In any case, the light made it easier to see my host. Silver-haired but not that old. Perhaps late for
ties or early fifties. He had kind of a wolfish look about him and this sense of banked power. “Stand down, Mallory. There will be no violence here, from anybody.”
“She needs to learn some respect.” Mallory still clearly felt “all up in my grill” was where things were at.
Fisher curled his fingers into his palm like a kid crushing a butterfly and Mallory’s fire whoomfed out. “She is not the one forgetting her place.”
I figured it was a good idea to sit back down. I’d never seen a mage turn off somebody else’s power like that, though with Nim it might have been a courtesy thing. Still, to be on the safe side I was putting Fisher firmly in my do-not-fuck-with category.
“Now, perhaps I can make my case.” Fisher shifted slightly in his chair, making the leather creak. “Your Queen is young and, worse, she is in the middle of a war. Bring the Tears to her and she will be forced to use them as a weapon.”
I didn’t believe for one second that Nimue would do anything to threaten her city. Then again, Arty King might not leave her any choice. “And you’d be so much better?”
He reached over and switched on a lamp. There was something off about the way he moved, too stiff and too careful. When I could see him clearly, I realised he was bleeding. I realised he was bleeding quite a lot. His jacket was soaked through on the right hand side, as if he’d been stabbed or shot somewhere he shouldn’t have survived being stabbed or shot. At least that explained the smell.
“Um,” I said. “You really want to get that looked at.”
“You see why I need the artefact.”
“I see why you need to go to a hospital.”
Fisher folded his arm back over the wound. “It is older than it looks and it will not mend on its own.
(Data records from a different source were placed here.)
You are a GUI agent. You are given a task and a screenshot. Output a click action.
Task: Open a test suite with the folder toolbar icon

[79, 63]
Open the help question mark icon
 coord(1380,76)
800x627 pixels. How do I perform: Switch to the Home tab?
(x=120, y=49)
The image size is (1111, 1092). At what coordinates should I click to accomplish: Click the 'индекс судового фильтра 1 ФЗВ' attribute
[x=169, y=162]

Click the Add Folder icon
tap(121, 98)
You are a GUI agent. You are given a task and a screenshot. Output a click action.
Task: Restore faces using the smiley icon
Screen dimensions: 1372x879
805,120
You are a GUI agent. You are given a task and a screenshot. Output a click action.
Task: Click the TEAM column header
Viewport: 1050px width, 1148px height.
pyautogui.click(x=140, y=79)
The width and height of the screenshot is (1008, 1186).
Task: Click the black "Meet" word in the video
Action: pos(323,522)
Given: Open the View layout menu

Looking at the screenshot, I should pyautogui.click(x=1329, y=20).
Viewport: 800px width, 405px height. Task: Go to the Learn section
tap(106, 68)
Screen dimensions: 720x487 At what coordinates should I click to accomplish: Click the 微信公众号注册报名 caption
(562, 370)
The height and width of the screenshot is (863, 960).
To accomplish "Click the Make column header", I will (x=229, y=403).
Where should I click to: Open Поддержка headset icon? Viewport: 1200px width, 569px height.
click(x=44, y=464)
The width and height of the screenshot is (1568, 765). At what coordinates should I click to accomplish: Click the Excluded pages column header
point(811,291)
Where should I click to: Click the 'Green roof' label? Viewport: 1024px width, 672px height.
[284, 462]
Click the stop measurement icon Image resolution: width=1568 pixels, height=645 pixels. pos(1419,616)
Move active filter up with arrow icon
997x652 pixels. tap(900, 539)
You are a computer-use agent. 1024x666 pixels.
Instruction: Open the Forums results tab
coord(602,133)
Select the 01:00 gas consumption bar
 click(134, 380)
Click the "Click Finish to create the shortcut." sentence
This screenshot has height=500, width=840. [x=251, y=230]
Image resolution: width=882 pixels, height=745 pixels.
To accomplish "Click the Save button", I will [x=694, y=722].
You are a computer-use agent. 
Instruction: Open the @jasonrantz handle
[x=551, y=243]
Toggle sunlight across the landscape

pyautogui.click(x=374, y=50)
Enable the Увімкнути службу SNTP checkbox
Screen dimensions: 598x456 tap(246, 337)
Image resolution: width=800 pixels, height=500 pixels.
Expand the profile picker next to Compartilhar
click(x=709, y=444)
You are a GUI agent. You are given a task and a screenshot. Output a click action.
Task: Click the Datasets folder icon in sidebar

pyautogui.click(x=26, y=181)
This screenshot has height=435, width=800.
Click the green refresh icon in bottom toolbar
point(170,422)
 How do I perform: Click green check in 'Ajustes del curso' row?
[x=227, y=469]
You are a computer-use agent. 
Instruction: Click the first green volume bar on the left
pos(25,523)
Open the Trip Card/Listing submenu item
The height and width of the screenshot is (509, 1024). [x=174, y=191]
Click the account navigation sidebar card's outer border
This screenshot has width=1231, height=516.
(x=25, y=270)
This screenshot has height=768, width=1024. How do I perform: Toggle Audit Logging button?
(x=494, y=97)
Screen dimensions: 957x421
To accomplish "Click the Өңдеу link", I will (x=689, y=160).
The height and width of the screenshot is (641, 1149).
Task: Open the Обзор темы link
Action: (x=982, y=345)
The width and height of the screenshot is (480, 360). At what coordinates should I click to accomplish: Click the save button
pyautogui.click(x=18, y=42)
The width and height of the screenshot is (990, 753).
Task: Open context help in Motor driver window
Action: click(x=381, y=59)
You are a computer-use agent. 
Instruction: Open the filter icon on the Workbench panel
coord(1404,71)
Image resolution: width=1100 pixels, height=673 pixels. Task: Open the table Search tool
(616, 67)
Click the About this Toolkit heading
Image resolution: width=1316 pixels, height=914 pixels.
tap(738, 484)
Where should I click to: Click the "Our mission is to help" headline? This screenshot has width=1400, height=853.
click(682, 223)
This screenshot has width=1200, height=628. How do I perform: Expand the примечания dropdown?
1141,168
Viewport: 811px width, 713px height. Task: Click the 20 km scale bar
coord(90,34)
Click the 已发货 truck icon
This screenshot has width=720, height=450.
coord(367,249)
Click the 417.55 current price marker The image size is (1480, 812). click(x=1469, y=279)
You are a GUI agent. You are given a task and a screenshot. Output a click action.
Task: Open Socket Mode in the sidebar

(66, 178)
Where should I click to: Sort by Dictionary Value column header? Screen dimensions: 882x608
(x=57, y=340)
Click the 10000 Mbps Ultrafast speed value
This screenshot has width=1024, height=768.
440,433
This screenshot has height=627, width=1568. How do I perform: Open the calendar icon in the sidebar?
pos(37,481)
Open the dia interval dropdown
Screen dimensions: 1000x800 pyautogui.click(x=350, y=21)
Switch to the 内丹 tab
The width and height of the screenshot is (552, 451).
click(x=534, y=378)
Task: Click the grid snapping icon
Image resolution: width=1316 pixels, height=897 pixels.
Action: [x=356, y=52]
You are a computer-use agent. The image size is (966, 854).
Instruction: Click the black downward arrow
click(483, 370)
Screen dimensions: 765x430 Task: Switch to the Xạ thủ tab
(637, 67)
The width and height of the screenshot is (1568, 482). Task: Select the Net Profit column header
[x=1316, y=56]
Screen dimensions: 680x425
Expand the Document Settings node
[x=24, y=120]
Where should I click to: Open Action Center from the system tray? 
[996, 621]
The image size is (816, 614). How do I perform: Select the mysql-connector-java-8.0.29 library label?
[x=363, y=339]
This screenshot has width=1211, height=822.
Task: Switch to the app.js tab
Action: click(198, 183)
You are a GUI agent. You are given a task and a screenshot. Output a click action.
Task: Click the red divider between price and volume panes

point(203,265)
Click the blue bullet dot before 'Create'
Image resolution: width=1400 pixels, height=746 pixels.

The Tears will heal it. Little else can.”
Needless to say, I wasn’t sure what to make of this. It could have been a really elaborate bluff, but a bluff that involved either mortally wounding yourself or finding a way to fake an injury so completely that you could fool the daughter of the Queen of the Wild Hunt was one step too elaborate. Even for the sort of man who dragged you off the street to talk mysteriously at you from the shadows.